(Beginning of Dataset excerpts)

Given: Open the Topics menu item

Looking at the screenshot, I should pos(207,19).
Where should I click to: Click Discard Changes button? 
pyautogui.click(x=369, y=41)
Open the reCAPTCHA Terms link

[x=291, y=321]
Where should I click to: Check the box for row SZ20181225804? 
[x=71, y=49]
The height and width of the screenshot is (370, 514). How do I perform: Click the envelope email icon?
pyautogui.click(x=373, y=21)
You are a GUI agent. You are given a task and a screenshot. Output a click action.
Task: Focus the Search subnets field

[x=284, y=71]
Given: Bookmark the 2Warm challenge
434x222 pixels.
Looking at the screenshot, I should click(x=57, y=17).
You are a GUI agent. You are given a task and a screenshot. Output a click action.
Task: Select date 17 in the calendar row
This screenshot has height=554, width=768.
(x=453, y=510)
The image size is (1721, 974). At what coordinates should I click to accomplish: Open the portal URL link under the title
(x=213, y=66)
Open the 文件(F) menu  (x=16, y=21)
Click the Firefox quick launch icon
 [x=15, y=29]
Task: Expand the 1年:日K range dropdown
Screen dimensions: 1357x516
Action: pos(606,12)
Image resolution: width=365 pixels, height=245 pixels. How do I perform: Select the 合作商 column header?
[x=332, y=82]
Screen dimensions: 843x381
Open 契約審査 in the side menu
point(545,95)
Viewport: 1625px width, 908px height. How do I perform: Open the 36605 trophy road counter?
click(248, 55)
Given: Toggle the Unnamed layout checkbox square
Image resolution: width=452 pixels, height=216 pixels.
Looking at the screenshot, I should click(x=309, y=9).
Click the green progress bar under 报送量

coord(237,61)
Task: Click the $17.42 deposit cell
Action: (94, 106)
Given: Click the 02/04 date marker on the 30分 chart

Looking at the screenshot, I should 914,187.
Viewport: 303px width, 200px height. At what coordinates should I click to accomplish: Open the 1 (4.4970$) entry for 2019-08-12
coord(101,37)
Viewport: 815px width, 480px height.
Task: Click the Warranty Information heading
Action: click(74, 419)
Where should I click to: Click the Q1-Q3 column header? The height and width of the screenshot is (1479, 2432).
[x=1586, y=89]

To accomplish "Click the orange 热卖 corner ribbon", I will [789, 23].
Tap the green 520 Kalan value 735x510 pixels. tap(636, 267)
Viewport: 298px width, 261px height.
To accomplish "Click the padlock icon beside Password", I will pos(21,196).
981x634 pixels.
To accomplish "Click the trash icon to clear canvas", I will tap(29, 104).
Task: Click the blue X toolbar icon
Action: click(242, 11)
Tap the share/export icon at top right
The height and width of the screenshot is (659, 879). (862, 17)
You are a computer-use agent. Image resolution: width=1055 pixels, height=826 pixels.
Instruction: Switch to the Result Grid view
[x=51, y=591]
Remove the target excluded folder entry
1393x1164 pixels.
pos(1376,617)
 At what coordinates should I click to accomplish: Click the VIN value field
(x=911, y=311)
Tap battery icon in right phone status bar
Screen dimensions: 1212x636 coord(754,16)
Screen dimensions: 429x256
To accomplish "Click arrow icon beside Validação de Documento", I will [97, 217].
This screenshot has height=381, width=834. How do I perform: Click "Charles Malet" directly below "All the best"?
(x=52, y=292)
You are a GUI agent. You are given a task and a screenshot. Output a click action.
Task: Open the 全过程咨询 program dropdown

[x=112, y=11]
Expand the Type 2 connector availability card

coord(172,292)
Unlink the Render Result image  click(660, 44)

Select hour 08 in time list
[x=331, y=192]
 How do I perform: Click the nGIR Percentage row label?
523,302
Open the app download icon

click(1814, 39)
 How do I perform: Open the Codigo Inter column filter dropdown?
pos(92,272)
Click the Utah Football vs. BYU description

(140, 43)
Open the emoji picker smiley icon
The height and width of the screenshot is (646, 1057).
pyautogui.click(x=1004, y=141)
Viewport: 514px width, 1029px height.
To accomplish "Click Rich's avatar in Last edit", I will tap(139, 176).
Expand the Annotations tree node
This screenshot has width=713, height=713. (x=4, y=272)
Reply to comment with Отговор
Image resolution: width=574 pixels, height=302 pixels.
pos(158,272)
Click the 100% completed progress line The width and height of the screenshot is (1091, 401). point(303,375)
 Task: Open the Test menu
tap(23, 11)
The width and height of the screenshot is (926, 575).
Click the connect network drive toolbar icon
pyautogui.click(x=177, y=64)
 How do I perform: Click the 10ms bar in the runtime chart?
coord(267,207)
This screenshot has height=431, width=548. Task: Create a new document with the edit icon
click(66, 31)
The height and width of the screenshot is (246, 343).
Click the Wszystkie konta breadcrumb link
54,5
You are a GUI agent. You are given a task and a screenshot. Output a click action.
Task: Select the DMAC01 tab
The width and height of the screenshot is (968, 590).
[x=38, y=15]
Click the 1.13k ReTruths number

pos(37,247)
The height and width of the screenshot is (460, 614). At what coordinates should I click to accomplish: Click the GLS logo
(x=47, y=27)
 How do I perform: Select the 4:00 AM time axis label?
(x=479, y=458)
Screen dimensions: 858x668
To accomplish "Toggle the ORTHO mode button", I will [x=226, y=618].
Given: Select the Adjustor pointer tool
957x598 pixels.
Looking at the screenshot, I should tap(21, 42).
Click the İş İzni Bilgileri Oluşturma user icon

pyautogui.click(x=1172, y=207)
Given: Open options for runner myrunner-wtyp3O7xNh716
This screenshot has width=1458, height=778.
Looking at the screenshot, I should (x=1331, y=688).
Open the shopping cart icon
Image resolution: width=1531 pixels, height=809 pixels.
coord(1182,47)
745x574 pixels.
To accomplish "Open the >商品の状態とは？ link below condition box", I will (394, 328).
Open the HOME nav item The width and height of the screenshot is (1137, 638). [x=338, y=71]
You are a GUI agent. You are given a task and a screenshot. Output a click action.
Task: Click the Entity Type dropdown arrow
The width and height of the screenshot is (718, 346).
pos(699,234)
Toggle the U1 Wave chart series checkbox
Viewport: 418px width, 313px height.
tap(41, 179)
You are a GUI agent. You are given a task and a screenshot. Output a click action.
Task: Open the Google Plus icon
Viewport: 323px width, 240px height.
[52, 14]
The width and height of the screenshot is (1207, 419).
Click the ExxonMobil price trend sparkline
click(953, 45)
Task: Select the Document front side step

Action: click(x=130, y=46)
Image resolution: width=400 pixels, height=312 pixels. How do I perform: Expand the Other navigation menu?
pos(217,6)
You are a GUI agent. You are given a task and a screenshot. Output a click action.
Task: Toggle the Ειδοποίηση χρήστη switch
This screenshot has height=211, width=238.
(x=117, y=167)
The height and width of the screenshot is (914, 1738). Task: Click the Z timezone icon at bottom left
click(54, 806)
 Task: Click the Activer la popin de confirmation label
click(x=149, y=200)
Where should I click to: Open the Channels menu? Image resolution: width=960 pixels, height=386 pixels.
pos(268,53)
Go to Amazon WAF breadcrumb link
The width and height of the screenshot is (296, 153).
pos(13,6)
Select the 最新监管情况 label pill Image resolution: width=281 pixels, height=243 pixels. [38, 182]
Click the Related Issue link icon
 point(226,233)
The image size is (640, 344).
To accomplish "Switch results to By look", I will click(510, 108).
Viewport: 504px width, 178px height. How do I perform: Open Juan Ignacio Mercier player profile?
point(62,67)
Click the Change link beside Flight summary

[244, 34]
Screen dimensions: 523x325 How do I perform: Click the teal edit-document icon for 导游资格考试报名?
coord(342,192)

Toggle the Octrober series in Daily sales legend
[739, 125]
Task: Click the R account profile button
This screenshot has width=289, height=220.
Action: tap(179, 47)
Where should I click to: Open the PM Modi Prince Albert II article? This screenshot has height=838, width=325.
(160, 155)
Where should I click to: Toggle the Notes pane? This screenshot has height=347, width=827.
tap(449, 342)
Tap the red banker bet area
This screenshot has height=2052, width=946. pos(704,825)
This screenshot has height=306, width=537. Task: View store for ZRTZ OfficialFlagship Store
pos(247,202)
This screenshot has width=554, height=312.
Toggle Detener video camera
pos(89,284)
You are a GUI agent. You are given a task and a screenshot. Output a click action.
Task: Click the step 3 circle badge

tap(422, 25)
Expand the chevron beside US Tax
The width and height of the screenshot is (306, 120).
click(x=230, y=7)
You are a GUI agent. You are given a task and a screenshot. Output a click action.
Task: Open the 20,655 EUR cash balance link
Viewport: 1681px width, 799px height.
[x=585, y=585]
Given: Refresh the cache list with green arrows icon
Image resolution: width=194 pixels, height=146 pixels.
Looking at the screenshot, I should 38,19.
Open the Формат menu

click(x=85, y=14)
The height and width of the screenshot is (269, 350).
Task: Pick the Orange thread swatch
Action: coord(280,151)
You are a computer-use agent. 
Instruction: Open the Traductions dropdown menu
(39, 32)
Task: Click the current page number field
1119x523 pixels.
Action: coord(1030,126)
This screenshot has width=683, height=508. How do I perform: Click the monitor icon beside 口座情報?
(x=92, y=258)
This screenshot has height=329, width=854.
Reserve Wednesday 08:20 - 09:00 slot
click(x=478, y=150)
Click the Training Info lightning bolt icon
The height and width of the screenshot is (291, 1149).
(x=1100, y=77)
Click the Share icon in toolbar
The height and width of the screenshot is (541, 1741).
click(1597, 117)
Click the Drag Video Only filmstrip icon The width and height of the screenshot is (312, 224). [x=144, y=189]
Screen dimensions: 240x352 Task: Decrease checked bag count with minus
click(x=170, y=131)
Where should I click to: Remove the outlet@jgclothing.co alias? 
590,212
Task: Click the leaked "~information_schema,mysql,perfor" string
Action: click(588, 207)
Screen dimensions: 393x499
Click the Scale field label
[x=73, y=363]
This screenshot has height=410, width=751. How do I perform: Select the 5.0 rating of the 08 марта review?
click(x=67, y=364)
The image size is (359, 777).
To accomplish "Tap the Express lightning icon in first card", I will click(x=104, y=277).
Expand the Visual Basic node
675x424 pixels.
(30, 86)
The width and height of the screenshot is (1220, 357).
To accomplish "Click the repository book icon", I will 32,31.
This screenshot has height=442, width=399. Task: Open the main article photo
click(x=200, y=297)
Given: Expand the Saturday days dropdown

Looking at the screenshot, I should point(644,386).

(End of Dataset excerpts)

Goal of the exercise - What lines above contain the word "computer"? Please copy each one.

Problem solution -
You are a computer-use agent. Image resolution: width=1055 pixels, height=826 pixels.
You are a computer-use agent. 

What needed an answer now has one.